We’ve also covered DAFs impressive payout rates in depth – and the irrational calls to impose payout mandates and other restrictions on these popular giving vehicles. Hamond makes similar points, but he also illustrates the compelling case for leaving DAFs alone by highlighting a key fact about the community foundation DAFs he represents. He writes:
According to a survey by the Community Foundation Public Awareness Initiative, which I represent, DAFs at 84 U.S. community foundations granted more than $6.7 billion in 2020. This figure represented an increase of nearly $2 billion, or 41%, from the $4.8 billion granted from that same group of foundation DAFs in 2019.
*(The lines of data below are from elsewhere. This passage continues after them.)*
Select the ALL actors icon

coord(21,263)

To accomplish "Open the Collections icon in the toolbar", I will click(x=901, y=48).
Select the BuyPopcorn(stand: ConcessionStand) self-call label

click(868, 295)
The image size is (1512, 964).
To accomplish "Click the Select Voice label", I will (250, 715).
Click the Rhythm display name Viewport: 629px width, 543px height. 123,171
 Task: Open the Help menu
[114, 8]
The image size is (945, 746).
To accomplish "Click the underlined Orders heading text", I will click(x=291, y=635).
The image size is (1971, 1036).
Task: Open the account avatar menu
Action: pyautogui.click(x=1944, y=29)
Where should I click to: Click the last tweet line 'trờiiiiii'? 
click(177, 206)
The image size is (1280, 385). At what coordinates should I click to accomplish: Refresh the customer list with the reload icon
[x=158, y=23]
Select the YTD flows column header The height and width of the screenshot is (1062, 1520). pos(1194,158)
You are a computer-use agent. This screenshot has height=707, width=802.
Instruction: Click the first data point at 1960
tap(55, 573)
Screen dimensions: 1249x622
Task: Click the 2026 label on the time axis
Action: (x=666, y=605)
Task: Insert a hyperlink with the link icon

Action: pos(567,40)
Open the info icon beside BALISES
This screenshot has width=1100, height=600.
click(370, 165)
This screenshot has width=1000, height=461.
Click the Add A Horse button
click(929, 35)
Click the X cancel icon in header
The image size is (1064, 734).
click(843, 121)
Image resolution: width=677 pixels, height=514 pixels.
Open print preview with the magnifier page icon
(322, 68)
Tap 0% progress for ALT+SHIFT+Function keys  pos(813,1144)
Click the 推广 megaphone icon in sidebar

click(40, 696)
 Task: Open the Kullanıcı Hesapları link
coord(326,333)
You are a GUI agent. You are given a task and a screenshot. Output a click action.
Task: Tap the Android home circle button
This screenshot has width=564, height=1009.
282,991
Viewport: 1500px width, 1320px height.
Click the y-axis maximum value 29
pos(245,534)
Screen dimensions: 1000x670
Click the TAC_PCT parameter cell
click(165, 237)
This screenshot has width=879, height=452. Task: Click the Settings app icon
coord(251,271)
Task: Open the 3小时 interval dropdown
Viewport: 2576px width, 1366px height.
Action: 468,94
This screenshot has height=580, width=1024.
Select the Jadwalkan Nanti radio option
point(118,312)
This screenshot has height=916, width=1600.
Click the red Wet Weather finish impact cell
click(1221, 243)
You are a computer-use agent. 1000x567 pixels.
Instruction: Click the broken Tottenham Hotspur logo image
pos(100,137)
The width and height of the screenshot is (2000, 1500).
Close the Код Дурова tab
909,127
But what stands out is the fact that the $6.7 billion granted in 2020 is $500 million more than the $6.2 billion that was contributed to those funds in 2019. Put another way: community foundation DAF donors granted $1.08 in 2020 for every dollar they contributed to their funds the previous year.
Clearly donors with community foundation DAFs have responded with astounding generosity during the COVID-19 pandemic.
What about those with DAFs sponsored by national charities like Vanguard or Fidelity? While we don’t have full data for 2020 yet, we can look to pre-pandemic levels from 2018-2019. According to the National Philanthropic Trust, donors contributed $23.81 billion to DAFs at national charities in 2018. In 2019, they granted out $17.57 billion. So for every dollar contributed in 2018, donors distributed 74 cents to charities in 2019. One can imagine the figures for national sponsors are even more compelling during the 2019-2020 time frame, as DAF grants surged. While there is certainly value to allowing funds to appreciate within DAFs, this is a far cry from the “stockpiling” label critics place on DAFs.